In operation, the canceling stage operates to inject the modified sensed current to the Vout node. The signal that is sensed and subsequently modified is introduced to Vout through the usage of the canceling amplifier 322, the third transistor 318 and the canceling transistor 320. The output of the canceling amplifier 322 controls the control terminals of the third transistor 318 and the canceling transistor 320, which in turn controls the current flow through the third transistor 318 and the canceling transistor 320. The canceling transistor 320 allows current to flow from Vin, through the canceling transistor 320, and to Vout as determined by the third transistor 318 because the third transistor 318 forms a feedback mechanism with the canceling amplifier 322 to take in the output current of the adder, then control the current flow through the canceling transistor 320 by modifying the voltage at the control terminal of the canceling transistor 320.

In the operation of the LDO with a parallel feed-forward current ripple rejection scheme 300, the stages operate together to cancel out the change in current through the pass element 206. This is done by transmitting a current opposite of the change in current due to noise (cancelation current) through the pass element 206. The cancelation current is generated by use of the FFCRR 208, which senses the amount of current fluctuating through the pass element 206, copies the current fluctuations, modifies the current fluctuation by filtering, inverting, and amplifying the signal.

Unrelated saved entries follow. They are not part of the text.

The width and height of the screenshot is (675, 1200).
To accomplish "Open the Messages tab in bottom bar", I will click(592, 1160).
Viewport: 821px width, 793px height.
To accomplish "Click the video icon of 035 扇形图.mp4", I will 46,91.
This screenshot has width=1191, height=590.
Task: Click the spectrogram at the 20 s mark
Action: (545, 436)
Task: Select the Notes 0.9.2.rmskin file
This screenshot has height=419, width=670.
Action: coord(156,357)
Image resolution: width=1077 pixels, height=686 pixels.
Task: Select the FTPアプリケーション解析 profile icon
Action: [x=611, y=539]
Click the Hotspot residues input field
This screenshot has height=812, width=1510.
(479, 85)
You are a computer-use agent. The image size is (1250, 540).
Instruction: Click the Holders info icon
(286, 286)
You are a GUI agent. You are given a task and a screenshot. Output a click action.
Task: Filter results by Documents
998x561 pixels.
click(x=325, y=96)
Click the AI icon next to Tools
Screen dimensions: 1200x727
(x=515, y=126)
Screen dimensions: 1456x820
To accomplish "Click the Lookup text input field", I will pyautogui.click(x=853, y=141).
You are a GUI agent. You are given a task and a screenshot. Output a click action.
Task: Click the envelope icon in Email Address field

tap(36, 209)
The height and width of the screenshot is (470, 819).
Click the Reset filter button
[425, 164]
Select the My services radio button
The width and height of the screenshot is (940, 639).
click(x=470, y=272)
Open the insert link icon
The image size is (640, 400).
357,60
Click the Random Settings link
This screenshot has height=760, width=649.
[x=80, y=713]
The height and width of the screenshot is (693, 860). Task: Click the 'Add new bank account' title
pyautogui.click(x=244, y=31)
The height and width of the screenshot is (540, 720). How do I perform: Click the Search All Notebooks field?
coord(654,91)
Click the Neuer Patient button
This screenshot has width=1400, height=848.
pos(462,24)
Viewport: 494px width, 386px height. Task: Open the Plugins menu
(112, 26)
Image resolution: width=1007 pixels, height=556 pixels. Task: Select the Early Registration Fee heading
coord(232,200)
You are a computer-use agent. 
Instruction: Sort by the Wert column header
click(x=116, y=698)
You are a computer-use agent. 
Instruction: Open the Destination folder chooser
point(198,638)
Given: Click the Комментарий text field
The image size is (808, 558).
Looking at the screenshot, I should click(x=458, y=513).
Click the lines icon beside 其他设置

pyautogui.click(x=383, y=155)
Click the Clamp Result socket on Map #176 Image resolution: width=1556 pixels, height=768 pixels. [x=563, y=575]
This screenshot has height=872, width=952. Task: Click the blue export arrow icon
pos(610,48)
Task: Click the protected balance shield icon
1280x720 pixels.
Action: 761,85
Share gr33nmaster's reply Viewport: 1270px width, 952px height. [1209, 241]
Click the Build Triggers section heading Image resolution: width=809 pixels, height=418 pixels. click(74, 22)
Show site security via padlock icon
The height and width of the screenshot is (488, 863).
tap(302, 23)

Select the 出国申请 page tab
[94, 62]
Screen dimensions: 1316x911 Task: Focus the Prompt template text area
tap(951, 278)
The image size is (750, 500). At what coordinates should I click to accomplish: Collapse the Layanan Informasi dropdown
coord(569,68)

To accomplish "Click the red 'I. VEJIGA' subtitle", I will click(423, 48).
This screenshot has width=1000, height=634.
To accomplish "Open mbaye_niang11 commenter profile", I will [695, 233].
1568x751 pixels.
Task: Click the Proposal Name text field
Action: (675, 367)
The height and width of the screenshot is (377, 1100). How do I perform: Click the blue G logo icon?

The generated cancelation current is then introduced to the Vout node to cancel out the change in current through the pass element 206.

The relationships of the transconductance of the transistors and gain of the amplifier are interrelated. For any amount of current through the pass element 206, the sensing stage senses a ratio of current, K:1. The gain of the amplifier 312 in the current modifying stage can be selected. The amount of current allowed through the third transistor 318 must be equal to the amount of current through the sensing transistor 302. Accordingly, the canceling transistor 320 must have a transconductance of K over the strength of the amplifier.

In the example of FIG. 3, the pass element 206 is a pass transistor with a transconductance of K. The sensing transistor 302 has a transconductance of 1 and effectively steps down the amount of current by K:1. The amplifier 312 can be chosen to have a gain, G, which, in the example of FIG. 3, is ten. The third transistor (the feedback transistor) 318 has a transconductance equal to that of the sensing transistor 302 (e.g., 1) in order to enable a current flow through the third transistor 318 equal to the current at the output of the adder 316. The current flow is controlled by the output of the canceling amplifier 322, which forms a feedback loop with the third transistor 318. The formation of the feedback loop in combination with controlling the current flow through the third transistor 318 to be equal to the current output of the adder 316 causes the feedback mechanism of the canceling amplifier 322 to be the control for the canceling transistor 320. The canceling transistor 320 then has a transconductance of K/G, which, in the example of FIG. 3, is K/10.

FIG. 4 is a flowchart demonstrating the functionality of a feed-forward current ripple rejection circuitry. The process starts at block 402, where the sensing stage senses current flow through the pass element 206. For example, the ripple current in the pass element 206 is quantified as A. The sensing stage senses the current flow through the pass element 206 and copies the ripple current to the sensing transistor 302 at a value of A/K.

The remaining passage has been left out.